Kissinger Institute on China and the United States
- Type: non-profit, membership and research organisation
- Established: 2008
- Director: Robert Daly
- Location: Washington, D.C.

= Kissinger Institute on China and the United States =

The Kissinger Institute on China and the United States is a non-profit research organization dedicated to promoting greater understanding of issues in the relationship between the People's Republic of China and the United States and their impact on both countries and the world. It was inaugurated in 2008 and is part of the Woodrow Wilson International Center for Scholars. Its current director is Robert Daly.

==Founding Council Members==

===American Co-Chairman===
- Henry Kissinger (1923–2023), former Secretary of State and National Security Adviser

===Chinese Co-Chairman===
- Xu Kuangdi, former President of the Chinese Academy of Engineering and Mayor of Shanghai

===Vice Chairman===
- Philip Falcone, Senior Managing Director, Harbinger Capital Partners

===American Founding Council Members===
- Richard Adkerson, President and CEO, Freeport McMoRan Copper and Gold
- Maurice "Hank" Greenberg, chairman and CEO, C.V. Starr and Company
- Barbara Hackman Franklin, President and CEO, Barbara Franklin Enterprises; former US Secretary of Commerce
- Carla A. Hills, chairman and CEO, Hills & Company, International Consultants; former U.S. Secretary of Housing and Urban Development; former US Trade Representative
- David Metzner, Managing Partner, American Continental Group
- Alexander Mirtchev, Founder and President, Krull Corp.
- Indra Nooyi, chairman and CEO, PepsiCo, Inc.

__DATASET EXTRACT__
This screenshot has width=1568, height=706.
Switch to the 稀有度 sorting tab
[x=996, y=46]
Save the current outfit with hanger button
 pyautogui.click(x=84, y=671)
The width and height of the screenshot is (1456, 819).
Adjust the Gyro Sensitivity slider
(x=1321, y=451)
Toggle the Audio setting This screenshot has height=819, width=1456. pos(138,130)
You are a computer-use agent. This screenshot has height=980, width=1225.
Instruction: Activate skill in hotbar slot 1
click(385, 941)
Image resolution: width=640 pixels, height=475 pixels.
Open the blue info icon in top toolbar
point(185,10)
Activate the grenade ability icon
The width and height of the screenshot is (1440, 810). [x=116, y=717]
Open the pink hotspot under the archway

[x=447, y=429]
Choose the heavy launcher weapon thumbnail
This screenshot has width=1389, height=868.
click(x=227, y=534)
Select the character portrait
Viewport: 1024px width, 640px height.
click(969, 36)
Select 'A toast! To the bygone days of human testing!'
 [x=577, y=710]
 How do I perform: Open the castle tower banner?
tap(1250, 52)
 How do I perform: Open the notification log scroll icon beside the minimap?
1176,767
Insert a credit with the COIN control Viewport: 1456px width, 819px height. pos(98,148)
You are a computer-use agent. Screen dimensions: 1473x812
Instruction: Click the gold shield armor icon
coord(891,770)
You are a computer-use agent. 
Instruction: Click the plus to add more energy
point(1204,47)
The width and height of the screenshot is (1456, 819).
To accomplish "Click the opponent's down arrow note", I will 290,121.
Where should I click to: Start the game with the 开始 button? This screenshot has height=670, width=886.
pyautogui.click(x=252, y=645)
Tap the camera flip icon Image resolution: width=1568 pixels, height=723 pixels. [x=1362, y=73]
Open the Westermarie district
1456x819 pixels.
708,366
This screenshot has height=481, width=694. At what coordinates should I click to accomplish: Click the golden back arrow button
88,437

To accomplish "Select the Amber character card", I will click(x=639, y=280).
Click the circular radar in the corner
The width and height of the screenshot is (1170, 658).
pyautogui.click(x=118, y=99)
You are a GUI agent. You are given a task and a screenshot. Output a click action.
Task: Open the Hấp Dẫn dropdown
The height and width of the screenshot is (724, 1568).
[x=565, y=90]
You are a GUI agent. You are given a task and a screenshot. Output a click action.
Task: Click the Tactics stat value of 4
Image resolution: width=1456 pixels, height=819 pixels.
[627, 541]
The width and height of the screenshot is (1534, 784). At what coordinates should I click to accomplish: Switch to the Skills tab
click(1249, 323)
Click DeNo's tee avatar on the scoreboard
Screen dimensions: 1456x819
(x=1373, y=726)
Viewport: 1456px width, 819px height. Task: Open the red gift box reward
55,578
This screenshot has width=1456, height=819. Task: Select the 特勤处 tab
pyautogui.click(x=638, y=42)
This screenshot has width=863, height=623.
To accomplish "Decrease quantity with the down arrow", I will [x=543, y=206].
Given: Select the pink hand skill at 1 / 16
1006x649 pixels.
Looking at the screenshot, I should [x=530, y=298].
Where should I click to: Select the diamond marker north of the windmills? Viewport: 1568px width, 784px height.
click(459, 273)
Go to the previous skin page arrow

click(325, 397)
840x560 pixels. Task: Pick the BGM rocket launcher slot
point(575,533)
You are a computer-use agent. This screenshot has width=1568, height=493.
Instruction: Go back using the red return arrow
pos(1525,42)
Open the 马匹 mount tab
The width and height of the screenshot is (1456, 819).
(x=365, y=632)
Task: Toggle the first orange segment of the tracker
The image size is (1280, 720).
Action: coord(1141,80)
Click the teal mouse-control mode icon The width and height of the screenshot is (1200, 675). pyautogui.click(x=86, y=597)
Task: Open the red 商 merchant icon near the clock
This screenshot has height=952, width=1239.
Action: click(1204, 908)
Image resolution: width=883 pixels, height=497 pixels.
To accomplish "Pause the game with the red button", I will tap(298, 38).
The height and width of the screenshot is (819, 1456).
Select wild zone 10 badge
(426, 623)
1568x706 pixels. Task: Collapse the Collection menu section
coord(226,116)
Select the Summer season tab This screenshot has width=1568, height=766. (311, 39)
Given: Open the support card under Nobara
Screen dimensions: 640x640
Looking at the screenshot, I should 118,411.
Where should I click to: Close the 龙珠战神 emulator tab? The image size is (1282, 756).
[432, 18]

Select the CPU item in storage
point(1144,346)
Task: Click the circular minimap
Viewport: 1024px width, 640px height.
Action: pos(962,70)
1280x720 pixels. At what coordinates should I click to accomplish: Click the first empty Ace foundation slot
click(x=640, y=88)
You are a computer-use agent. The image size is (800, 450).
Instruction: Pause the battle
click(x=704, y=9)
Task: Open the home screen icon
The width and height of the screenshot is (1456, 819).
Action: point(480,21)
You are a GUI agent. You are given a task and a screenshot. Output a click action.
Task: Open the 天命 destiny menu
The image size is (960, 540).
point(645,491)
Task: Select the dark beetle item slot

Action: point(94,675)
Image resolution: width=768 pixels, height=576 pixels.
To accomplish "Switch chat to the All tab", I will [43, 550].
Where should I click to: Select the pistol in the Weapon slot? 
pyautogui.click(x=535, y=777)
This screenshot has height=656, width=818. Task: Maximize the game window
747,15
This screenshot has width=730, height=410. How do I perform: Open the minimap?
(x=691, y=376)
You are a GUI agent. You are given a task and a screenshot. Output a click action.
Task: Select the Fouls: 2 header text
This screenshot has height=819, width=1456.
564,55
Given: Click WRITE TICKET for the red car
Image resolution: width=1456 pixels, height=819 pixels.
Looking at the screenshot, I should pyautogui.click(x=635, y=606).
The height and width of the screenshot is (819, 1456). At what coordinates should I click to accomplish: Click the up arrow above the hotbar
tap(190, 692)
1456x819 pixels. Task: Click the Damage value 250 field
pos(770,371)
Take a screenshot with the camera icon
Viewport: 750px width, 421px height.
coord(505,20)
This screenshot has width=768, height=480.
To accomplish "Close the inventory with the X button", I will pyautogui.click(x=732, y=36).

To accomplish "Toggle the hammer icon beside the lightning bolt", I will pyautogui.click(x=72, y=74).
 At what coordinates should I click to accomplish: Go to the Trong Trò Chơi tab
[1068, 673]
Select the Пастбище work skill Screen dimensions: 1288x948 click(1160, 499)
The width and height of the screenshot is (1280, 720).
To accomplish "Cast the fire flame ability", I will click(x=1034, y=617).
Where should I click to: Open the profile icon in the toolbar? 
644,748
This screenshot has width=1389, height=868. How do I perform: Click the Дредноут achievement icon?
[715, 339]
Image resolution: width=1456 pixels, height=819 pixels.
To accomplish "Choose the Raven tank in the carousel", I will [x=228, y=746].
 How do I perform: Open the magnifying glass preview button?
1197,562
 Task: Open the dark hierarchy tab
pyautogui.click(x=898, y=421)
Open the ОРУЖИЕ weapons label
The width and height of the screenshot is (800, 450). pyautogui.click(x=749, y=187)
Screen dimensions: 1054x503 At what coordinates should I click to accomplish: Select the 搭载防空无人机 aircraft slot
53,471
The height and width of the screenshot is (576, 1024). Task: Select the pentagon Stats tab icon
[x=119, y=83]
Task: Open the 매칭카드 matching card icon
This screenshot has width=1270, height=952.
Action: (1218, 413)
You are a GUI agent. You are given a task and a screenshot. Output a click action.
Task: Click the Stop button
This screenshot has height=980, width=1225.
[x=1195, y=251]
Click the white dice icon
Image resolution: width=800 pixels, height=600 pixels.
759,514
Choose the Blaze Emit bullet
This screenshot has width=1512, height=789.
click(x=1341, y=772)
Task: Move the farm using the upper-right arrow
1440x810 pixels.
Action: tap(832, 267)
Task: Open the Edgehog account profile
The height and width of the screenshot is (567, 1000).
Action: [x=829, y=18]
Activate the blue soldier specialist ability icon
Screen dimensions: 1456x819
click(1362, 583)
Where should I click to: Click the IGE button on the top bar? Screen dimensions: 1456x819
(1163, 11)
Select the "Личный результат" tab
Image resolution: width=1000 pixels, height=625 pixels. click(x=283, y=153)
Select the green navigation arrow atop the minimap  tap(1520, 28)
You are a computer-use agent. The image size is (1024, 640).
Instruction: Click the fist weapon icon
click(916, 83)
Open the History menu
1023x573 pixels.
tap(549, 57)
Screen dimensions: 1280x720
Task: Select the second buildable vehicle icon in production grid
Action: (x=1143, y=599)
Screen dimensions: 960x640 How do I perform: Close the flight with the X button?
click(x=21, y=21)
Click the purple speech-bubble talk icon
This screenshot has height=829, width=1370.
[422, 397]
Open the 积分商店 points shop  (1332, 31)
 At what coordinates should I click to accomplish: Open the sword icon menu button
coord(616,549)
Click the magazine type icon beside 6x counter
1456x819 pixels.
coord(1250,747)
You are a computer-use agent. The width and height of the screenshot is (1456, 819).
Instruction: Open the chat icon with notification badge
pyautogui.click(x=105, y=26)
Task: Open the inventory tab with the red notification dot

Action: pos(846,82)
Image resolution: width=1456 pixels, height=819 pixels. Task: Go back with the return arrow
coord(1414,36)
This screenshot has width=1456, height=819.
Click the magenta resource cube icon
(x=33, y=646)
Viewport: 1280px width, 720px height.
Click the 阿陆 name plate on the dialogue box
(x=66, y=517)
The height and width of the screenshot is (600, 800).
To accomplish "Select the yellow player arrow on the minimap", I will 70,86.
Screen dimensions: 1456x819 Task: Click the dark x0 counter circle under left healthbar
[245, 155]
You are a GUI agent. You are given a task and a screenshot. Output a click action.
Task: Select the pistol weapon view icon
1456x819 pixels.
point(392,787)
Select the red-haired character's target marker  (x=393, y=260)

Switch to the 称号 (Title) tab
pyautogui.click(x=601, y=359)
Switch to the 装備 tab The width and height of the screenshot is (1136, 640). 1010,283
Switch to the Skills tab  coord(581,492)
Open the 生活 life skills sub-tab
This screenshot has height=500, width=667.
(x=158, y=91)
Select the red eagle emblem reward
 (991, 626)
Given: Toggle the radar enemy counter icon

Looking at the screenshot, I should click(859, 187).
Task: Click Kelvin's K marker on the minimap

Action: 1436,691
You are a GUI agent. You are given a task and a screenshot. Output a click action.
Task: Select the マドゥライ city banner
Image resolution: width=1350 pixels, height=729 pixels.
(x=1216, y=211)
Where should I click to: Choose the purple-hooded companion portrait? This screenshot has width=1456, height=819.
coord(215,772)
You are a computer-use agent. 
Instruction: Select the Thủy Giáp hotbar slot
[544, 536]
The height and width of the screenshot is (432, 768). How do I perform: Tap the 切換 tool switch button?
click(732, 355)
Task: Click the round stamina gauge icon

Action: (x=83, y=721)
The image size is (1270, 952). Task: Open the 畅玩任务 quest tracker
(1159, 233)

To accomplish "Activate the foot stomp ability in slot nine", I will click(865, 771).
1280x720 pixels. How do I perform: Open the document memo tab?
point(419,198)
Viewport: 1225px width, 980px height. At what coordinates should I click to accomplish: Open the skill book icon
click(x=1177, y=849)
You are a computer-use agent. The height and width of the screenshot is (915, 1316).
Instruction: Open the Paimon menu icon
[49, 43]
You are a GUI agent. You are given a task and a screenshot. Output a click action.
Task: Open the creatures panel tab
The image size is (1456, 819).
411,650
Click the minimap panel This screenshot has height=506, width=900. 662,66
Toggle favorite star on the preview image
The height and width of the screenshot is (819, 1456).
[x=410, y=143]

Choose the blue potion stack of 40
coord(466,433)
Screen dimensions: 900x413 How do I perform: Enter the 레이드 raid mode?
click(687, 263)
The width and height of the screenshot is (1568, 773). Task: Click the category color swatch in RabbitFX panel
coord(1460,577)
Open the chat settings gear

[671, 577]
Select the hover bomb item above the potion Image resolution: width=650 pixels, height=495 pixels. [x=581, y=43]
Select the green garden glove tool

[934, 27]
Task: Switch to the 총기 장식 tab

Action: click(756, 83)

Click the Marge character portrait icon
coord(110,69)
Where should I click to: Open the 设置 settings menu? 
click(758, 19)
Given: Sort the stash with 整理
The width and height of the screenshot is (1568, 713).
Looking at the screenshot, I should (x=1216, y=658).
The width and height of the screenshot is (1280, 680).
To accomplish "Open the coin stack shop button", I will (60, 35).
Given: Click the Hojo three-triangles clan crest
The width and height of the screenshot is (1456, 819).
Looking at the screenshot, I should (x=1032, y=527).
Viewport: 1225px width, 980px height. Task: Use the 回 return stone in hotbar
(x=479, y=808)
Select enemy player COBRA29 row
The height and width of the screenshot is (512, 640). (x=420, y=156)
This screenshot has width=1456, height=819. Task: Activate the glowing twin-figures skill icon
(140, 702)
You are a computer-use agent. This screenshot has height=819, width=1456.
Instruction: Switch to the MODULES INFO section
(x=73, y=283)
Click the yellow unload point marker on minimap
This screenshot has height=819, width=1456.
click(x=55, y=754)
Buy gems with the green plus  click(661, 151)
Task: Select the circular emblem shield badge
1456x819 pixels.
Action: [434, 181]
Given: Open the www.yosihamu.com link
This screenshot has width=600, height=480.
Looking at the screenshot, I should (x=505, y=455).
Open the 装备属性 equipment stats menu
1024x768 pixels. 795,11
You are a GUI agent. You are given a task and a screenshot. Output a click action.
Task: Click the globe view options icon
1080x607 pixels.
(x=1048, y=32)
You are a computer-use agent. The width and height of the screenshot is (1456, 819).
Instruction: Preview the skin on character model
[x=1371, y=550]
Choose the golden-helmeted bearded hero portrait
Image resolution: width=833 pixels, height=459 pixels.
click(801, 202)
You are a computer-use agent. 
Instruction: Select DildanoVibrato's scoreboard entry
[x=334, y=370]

__PROMPT__
According to the text on the Kissinger Institute, which larger organization is the institute part of?

__COMPLETE RESPONSE__
The Woodrow Wilson International Center for Scholars.